Quantitative assessment of interstitial lung disease in Sjogren's syndrome

Background Interstitial lung disease (ILD) is a frequent manifestation of Sjogren's syndrome (SS), an autoimmune disease of salivary and lacrimal glands, and affects approximately 20% of patients. No clinical or serological features appear to be useful to predict its presence, severity or progression, and chest high-resolution computed tomography (CT) remains the gold standard for diagnosis. Semiquantitative CT (SQCT) based on visual assessment (Goh and Taouli scoring) can estimate ILD extent, although it is burdened by relevant intra- and interobserver variability. Quantitative chest CT (QCT) is a promising alternative modality to assess ILD severity.
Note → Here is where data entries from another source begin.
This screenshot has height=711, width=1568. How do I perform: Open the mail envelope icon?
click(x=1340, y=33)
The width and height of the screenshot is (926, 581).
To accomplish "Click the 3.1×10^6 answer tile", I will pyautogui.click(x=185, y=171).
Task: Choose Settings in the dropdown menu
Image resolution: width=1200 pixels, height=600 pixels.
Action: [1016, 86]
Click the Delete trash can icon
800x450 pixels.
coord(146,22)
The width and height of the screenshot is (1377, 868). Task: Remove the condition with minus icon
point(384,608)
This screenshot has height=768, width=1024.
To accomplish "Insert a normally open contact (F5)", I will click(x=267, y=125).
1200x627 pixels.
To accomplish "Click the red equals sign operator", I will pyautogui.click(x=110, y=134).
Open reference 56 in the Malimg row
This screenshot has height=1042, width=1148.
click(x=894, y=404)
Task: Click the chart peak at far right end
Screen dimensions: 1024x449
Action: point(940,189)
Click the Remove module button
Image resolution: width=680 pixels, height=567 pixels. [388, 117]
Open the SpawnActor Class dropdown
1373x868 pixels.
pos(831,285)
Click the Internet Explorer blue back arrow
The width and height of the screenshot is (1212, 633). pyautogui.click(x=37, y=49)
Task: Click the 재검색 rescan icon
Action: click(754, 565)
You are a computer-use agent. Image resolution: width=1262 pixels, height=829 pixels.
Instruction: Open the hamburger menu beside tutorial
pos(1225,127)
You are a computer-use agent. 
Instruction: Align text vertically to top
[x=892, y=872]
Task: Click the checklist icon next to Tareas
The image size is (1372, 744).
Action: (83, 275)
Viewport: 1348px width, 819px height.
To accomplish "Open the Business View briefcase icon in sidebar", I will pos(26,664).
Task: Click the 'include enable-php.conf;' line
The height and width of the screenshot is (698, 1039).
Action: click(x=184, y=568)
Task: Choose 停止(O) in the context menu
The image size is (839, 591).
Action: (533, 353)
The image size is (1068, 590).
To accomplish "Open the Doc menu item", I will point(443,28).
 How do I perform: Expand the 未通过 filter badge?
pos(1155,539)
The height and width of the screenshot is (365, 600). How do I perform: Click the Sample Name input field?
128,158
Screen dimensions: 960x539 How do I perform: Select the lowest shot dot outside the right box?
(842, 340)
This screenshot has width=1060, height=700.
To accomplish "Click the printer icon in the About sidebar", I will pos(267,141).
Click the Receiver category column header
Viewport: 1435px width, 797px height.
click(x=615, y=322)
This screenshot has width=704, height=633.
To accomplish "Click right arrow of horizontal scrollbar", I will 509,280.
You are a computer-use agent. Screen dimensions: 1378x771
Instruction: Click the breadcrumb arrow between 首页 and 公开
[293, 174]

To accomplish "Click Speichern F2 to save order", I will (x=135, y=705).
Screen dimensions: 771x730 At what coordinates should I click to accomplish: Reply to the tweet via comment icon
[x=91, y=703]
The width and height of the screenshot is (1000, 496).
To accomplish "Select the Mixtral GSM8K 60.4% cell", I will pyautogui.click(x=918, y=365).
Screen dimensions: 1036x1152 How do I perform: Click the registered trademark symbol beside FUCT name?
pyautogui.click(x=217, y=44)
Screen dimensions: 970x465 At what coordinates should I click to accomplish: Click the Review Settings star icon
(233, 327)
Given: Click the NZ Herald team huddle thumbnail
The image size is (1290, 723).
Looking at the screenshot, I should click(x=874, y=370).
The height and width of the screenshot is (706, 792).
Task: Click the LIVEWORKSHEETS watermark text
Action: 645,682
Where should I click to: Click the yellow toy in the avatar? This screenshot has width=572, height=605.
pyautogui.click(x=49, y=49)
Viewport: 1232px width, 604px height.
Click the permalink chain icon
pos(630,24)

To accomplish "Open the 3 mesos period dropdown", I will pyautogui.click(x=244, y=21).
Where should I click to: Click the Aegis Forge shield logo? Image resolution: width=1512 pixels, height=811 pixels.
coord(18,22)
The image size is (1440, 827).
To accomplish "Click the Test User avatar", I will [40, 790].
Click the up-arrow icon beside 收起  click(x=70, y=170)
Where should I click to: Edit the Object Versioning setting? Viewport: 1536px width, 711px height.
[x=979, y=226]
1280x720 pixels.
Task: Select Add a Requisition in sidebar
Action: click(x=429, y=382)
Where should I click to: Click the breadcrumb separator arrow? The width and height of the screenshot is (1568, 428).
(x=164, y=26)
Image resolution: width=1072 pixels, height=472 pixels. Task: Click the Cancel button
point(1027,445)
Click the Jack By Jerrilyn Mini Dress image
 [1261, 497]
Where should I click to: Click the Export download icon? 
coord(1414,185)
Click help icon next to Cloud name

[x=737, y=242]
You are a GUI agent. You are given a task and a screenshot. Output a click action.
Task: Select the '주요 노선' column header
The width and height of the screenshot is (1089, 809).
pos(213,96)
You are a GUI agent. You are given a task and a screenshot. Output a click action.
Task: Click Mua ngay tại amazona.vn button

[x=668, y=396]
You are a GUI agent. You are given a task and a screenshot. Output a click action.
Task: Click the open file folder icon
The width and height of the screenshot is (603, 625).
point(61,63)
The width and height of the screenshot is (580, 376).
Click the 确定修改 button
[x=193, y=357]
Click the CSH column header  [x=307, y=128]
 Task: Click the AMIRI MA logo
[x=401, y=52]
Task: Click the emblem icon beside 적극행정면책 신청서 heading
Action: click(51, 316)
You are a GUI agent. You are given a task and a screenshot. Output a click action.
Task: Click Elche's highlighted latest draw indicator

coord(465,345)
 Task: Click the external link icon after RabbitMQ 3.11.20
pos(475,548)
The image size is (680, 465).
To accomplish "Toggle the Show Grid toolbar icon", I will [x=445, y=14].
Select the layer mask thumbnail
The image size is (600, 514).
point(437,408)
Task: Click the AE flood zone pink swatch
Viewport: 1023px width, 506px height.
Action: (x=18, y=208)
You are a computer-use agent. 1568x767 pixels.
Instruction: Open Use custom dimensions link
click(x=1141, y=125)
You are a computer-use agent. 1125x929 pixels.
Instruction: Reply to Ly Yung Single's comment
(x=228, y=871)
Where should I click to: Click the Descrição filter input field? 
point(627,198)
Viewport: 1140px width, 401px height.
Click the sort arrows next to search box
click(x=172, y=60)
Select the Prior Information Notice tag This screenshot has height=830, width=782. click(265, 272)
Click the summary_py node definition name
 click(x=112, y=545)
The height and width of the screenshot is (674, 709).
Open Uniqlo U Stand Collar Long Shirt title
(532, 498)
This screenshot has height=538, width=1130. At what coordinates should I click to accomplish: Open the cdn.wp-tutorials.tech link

Aim To determine whether QCT assessment can identify extensive or limited lung disease in patients with SS and ILD. Methods This multi-center, cross-sectional and retrospective study enrolled patients with SS and a chest CT scan. SQCT assessment was carried out in a blinded and centralized manner to calculate both Goh and Taouli scores. An operator-independent analysis of all CT scans with the open-source software platform Horos was used to evaluate the QCT indices. Patients were classified according to the extent of ILD and differences in QCT index distribution were investigated with non-parametric tests. Results From a total of 102 consecutive patients with SS, the prevalence of ILD was 35.3% (36/ 102). There was a statistically significant difference in QCT index distribution between the SS with ILD and SS without ILD groups (p< 0.001). Moreover, SS-ILD patients with ILD > 20% (by Goh score) had a QCT index statistically different from those with limited ILD extent (p< 0.001). Finally, QCT indices showed a moderate-to-good correlation with the Goh and Taouli scores (from 0.44 to 0.65; p< 0.001). Conclusions QCT indices can identify patients with SS and ILD and discriminate those with lesser or greater lung disease.